If I am fortunate to be elected President, I will continue to make excellence for every child in America a top priority. In recent months, I have proposed fundamentally changing the federal role in education by:

  • Closing the Educational Achievement Gap between Disadvantaged Students and their Peers by making sure that federal dollars no longer follow failure. States and schools will be held accountable for results. And if a school fails to improve, then federal funds will go to parents for tutoring, a charter school, a successful public school, or a private school. I will also establish and fund a $5 billion "Reading First" program to help ensure that every disadvantaged child learns to read.

  • Improving Early Learning by reforming Head Start and shifting its focus to helping children develop the basic pre-reading and numeracy skills they need to begin school ready to learn.

  • Raising the Standards of Excellent through Local Control and Accountability by giving states and local school districts unprecedented flexibility with federal education tax dollars, and by encouraging them to set high standards and measure results to ensure that schools are teaching and children are learning.

  • Expanding Choice and Encouraging Competition by requiring states to issue report cards that tell parents how well schools are teaching their children; doubling the number of charter schools nationwide to ensure greater choice; and increasing to $5000 the amount parents can save tax-free each year to cover educational expenses for their children.

  • Promoting Character Development and Restoring Discipline by tripling funding for character education and by requiring states to establish a "zero-tolerance" policy that empowers teachers to remove disruptive students from class.

  • Ensuring School Safety by requiring states receiving federal money to show measurable improvements in creating a protective learning environment, and by allowing students in dangerous schools to transfer to safer ones.
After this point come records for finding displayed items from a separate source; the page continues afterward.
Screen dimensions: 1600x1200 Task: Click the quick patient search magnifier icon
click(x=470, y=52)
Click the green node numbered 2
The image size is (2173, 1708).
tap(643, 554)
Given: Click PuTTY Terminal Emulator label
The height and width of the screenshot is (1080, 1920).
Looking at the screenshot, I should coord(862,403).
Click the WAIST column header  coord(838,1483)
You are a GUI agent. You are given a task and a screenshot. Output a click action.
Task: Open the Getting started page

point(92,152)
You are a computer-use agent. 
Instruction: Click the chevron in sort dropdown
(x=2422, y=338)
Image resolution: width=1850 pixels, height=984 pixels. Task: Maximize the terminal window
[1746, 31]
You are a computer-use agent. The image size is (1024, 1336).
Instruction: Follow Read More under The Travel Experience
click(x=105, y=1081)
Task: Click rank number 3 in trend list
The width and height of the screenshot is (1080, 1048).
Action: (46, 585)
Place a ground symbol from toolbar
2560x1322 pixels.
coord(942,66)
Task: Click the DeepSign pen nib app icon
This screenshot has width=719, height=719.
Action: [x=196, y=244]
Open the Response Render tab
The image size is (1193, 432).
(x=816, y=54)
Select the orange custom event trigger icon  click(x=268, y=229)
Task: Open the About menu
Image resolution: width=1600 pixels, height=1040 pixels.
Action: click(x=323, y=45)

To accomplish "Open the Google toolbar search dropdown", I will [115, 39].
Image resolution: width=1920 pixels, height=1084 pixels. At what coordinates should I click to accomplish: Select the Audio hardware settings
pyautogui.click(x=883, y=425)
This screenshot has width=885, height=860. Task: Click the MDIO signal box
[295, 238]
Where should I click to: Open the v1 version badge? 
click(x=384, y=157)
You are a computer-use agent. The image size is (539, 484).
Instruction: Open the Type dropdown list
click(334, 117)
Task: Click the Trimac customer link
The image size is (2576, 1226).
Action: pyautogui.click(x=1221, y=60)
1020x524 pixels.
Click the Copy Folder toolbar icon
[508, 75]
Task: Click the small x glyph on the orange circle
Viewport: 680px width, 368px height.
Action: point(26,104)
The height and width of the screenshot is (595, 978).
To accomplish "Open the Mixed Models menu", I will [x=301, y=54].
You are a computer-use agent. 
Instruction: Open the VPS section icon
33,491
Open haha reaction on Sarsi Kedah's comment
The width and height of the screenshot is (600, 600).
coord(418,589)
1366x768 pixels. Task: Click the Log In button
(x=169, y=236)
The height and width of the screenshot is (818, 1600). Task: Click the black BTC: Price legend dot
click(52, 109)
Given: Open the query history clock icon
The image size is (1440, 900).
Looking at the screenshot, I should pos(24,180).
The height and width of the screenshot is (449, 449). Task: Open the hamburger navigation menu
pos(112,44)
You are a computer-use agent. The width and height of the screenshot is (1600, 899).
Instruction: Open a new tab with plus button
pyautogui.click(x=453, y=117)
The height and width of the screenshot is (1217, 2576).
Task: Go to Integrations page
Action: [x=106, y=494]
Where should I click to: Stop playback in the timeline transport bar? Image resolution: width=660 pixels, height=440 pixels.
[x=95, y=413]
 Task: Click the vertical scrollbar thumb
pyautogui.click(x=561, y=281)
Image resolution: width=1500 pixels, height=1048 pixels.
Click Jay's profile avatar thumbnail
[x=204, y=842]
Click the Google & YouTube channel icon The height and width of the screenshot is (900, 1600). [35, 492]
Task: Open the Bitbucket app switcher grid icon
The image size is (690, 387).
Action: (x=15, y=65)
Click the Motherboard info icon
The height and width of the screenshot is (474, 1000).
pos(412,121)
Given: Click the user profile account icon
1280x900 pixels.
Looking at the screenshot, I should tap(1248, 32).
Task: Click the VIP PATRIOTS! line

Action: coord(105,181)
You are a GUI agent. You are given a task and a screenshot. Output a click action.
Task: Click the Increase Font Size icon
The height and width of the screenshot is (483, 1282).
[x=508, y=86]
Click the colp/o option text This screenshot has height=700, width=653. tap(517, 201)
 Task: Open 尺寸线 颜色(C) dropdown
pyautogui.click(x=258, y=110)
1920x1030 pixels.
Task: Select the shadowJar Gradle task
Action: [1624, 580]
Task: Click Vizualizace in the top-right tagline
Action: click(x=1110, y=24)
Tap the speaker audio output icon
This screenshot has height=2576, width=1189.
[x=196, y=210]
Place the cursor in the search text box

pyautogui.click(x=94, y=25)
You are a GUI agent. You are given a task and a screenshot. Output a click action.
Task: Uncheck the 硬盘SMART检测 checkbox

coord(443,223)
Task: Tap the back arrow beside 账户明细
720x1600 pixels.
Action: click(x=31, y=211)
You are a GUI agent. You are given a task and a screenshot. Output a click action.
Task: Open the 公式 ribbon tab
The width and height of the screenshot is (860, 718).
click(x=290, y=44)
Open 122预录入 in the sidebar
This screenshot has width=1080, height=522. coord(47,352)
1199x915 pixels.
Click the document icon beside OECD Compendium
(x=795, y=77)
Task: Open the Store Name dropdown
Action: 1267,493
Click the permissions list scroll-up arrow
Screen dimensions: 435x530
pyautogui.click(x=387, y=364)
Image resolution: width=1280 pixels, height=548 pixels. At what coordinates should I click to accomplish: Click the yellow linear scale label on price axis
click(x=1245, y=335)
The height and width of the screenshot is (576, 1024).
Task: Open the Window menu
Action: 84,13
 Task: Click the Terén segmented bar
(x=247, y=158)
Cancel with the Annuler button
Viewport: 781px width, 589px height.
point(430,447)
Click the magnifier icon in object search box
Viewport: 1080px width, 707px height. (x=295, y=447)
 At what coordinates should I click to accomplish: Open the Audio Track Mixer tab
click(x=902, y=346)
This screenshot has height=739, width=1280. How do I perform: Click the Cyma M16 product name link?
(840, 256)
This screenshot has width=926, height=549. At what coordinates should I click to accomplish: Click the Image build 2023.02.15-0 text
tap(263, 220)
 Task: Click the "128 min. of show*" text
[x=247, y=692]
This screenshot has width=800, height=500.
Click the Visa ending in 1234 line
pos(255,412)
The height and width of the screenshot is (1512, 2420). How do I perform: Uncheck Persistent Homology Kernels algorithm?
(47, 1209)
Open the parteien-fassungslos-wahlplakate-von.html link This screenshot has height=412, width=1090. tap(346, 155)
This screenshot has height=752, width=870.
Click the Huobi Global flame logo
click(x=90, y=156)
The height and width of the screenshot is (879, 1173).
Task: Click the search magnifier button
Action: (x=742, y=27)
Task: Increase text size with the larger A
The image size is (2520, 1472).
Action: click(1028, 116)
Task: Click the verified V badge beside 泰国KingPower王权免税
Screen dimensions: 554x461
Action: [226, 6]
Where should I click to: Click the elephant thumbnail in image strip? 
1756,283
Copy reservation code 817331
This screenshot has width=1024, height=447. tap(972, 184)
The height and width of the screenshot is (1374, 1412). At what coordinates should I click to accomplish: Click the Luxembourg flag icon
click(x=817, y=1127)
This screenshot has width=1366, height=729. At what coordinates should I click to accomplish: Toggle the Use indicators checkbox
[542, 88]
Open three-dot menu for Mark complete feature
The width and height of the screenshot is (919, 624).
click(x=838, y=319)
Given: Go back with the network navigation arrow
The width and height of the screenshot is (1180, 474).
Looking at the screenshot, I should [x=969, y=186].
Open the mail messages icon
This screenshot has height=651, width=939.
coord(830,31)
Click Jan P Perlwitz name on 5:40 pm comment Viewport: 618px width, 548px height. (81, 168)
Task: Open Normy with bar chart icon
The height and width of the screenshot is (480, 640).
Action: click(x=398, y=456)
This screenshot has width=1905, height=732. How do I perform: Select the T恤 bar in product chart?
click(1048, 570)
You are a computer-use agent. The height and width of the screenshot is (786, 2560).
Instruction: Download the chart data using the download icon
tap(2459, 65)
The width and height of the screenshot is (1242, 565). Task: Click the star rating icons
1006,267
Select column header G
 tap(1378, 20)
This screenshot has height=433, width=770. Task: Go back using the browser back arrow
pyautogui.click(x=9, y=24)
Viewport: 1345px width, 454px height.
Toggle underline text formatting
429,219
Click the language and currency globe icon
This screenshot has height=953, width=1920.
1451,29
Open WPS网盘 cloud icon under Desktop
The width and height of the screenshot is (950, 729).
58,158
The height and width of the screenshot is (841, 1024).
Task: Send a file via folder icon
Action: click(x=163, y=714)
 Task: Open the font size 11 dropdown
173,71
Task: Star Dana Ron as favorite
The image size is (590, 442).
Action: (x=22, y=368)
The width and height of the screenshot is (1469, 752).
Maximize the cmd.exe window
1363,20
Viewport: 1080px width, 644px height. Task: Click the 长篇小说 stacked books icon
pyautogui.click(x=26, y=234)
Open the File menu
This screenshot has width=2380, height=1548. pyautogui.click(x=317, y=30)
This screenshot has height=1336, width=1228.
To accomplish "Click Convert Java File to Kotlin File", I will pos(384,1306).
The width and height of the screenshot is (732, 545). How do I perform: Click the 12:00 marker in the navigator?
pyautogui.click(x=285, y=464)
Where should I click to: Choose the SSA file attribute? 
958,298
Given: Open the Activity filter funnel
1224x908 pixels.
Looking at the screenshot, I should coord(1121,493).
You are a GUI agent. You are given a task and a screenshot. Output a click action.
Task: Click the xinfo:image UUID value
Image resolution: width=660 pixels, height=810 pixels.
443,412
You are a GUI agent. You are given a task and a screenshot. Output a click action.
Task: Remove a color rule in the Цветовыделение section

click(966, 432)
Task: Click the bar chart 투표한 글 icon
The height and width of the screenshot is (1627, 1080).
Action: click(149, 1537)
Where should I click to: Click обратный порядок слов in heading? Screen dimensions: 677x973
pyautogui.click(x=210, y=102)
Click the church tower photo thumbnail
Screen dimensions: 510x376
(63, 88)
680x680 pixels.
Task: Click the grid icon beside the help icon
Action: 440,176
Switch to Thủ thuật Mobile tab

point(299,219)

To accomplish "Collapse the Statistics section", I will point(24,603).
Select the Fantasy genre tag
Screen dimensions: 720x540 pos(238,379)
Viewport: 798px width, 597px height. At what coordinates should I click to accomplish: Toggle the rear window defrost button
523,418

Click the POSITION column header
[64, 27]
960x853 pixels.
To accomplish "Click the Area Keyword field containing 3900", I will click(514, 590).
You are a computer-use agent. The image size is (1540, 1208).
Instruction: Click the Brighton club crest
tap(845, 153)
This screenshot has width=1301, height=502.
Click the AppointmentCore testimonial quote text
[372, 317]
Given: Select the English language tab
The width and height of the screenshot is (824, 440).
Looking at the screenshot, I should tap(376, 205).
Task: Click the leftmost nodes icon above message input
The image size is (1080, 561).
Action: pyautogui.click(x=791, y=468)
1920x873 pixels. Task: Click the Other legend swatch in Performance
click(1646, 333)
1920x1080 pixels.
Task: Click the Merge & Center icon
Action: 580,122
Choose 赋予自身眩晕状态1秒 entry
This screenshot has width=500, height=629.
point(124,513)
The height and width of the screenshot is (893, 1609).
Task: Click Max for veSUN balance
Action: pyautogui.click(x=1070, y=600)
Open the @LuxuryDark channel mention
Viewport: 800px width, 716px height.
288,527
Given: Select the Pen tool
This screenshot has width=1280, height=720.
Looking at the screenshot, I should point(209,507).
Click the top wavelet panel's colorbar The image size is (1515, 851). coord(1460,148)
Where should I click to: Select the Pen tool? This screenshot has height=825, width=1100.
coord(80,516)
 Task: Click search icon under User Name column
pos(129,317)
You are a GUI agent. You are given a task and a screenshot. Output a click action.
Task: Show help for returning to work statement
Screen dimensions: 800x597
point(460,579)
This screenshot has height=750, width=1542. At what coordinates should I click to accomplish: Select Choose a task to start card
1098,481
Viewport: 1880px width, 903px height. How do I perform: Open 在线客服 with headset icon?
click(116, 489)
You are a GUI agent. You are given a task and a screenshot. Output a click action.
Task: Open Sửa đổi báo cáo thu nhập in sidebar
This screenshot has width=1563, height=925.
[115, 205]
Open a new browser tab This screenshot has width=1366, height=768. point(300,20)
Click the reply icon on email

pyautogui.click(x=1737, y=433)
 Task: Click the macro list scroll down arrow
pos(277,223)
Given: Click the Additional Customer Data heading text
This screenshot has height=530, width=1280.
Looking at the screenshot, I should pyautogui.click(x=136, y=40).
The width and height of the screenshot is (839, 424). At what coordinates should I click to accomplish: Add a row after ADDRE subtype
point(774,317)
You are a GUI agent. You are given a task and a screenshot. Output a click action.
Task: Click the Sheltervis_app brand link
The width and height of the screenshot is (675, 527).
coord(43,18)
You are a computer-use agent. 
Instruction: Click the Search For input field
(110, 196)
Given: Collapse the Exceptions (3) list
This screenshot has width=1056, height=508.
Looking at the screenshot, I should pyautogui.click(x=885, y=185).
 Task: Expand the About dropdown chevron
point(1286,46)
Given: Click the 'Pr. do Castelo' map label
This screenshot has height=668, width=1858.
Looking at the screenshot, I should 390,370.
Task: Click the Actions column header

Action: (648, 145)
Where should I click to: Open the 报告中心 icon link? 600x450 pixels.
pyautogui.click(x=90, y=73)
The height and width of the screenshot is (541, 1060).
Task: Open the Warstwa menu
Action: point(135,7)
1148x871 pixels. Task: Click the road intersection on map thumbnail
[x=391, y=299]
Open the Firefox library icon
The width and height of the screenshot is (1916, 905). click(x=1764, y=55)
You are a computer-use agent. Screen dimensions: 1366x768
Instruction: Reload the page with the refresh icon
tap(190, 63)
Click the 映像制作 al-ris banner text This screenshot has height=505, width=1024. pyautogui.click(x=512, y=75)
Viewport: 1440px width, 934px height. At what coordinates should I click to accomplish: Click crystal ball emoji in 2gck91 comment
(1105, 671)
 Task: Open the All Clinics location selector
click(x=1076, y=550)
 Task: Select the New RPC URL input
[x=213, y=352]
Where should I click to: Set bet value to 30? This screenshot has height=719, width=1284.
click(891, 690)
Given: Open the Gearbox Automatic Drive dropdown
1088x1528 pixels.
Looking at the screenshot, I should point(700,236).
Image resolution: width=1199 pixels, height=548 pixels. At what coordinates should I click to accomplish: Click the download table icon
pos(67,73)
I will also work to keep guns out of schools with "Project Sentry"--a plan that calls for prosecuting students with guns and the adults who supply them.

  • Expanding Opportunities for Teachers by increasing funds for teacher training and by establishing a teacher tax deduction to help defray out-of-pocket classroom expenses.
At the moment, we have a great national opportunity--to challenge the defenders of the status quo and to enact education reforms that insist on high standards to match the high hopes of America's parents. Some materials outlining my plans are encloses. I appreciate your taking the time to write.

George W. Bush

June 27, 2000

Dear Governor Bush,

Thank you for your letter of May 25th, in reply to my letter of February 9th. At the risk of being ungracious, however, I must point out that there is little in the content of your letter to suggest that you actually read mine.

My letter inquired specifically about your proposed Teacher Protection Act, seeking some clarification of what you would consider a "junk lawsuit" (the term you used in New Hampshire last November) and citing a 1996 Texas court case. Your letter, by contrast, while making no acknowledgement of the court case, outlines every facet of your education reform plan EXCEPT the Teacher Protection Act.

However great the merit of these educational policies you have listed, they provide no hint of an answer to the question I asked. You might as well have responded with a proposal to balance the federal budget or a summary of health care initiatives.

Enclosed is a copy of my original letter to you. Even if you are understandably too busy to reply a second time (and reply pertinently for the first), I hope you will at least reflect on both the current legal standing of Texas schoolchildren and the serious implications which your Teacher Protection Act could have for schoolchildren across the country.